Heyelanda meskeni ziyan gören ve heyelanın yaşandığı o anları anlatan İsmail Hakkı Bayrak, komşularının kendilerini uyardığını lisana getirerek "Tam iftar saatiydi, telefonumda öbür odada sessizdeydi. Hiç haberim olmadı. Üstten geliyor afet fakat hiç haberimiz yok. Komşular bağırdı bize ‘Evden çıkın’ diye lakin biz duymadık. Konutun art kısmına kadar geldiğinde eşim ne oluyor diye bir dışarıya baktı ki bize işaret ettiler ‘Evden çıkın’ diyerek. Biz de çabucak çıktık meskenden. Ardımızdan konutun kapısını doldurdu. Komşumuzun konutuna sığındık ve o gece konuk olduk" dedi.
Evlerinin tahliye edildiğini lakin köyde bulunan hayvanları için her gün ilçe merkezine gidip gelmek zorunda kaldığını kaydeden Bayrak "AFAD’dan geldiler ve burayı boşaltın dediler.
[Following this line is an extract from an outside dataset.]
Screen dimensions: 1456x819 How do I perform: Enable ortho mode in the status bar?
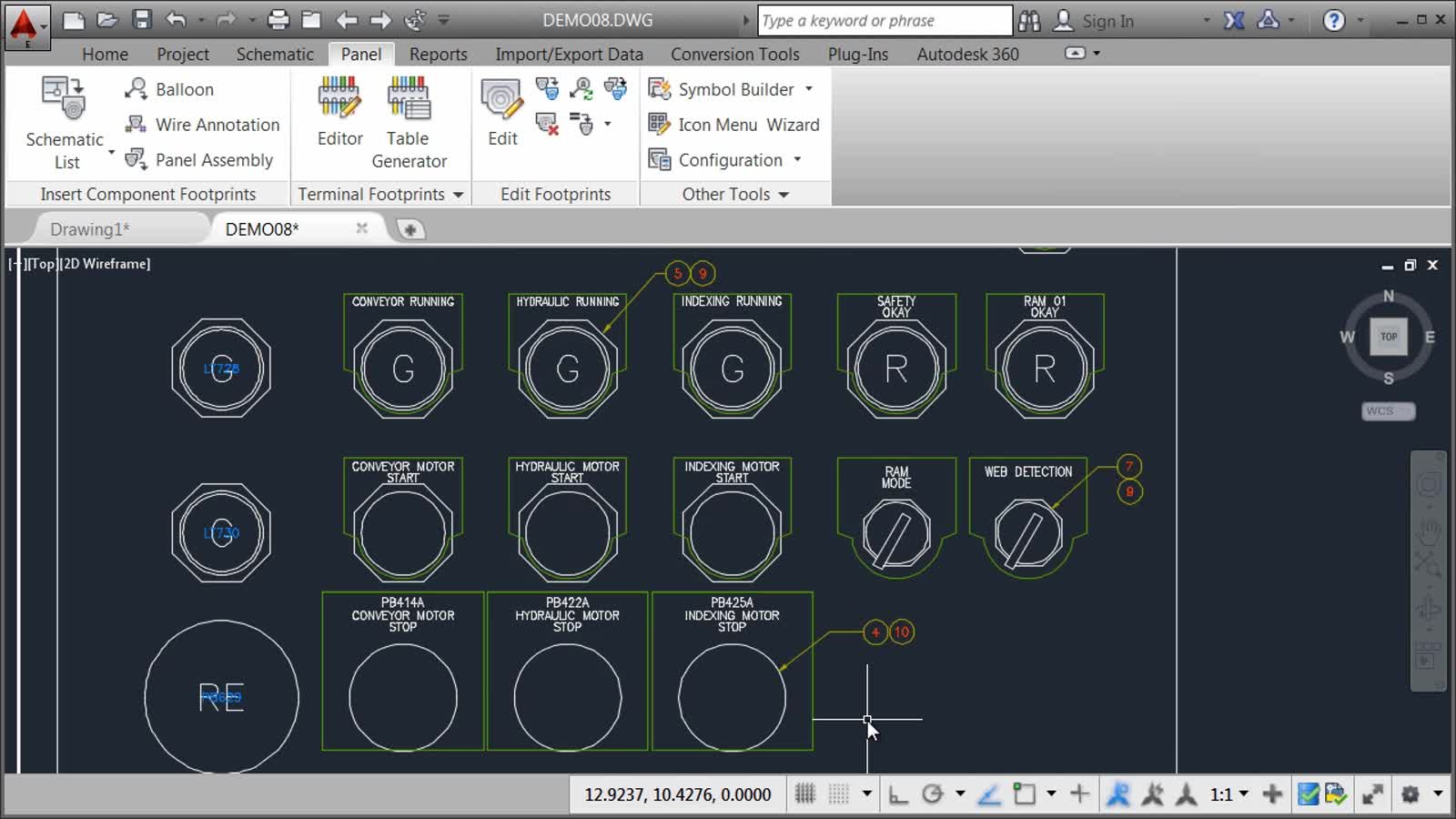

Çalışma yapmak üzere tekrar geleceklerini söylediler. Şuanda oturma müsaadesi yok. Ardeşen merkezde kalıyoruz. Her gün inip geliyoruz. Ahırda hayvanımız var, merkezde bağlayacak yer yok. Ne yapacağız bizde bilemiyoruz" sözlerini kullandı.
Eşinin uyarısı üzerine balkona çıktıktan sonra gördükleri karşısında şoke olduğunu vurgulayan köy sakini Emine Ofluoğlu ise heyelan anlarını "Bir baktım ki kıyamet koptu geliyor" sözleriyle anlattı. Ofluoğlu "İftardan biraz evvel eşim balkona çıktı. ‘Çok gürültü var, rüzgar mı ne var?’ dedi. Bende onun üzerine balkona çıkıp denetim edeyim dedim. Sonra bir baktım ki kıyamet koptu geliyor. Ondan sonra çabucak yengeme bağırmaya başladım. Eşim telefonla arayınca duymadılar lakin sonra sesimizi duyarak dışarıya çıktılar. Üstten büyük bir ses geldi. Allah’tan o sıra çıkmıştılar meskenden. Allah kurtardı. Korkan komşularımın hepsi o gece benim konutuma geldi. Sabaha kadar dehşetten hiç uyuyamadık" diye konuştu.
Heyelanın akabinde köyde su kesintisi olduğuna dikkat çeken Ofluoğlu "Şimdi de suyumuz akmıyor. Depoya çıktım, köyde 1 damla suyumuz yok. Yerinde depo yapılmasını rica ediyorum yetkililerden. Bir yangın çıksa köyde su yok" açıklamasında bulundu.

Yorum Yaz

Gönderdiğiniz yorum moderasyon ekibi tarafından incelendikten sonra yayınlanacaktır.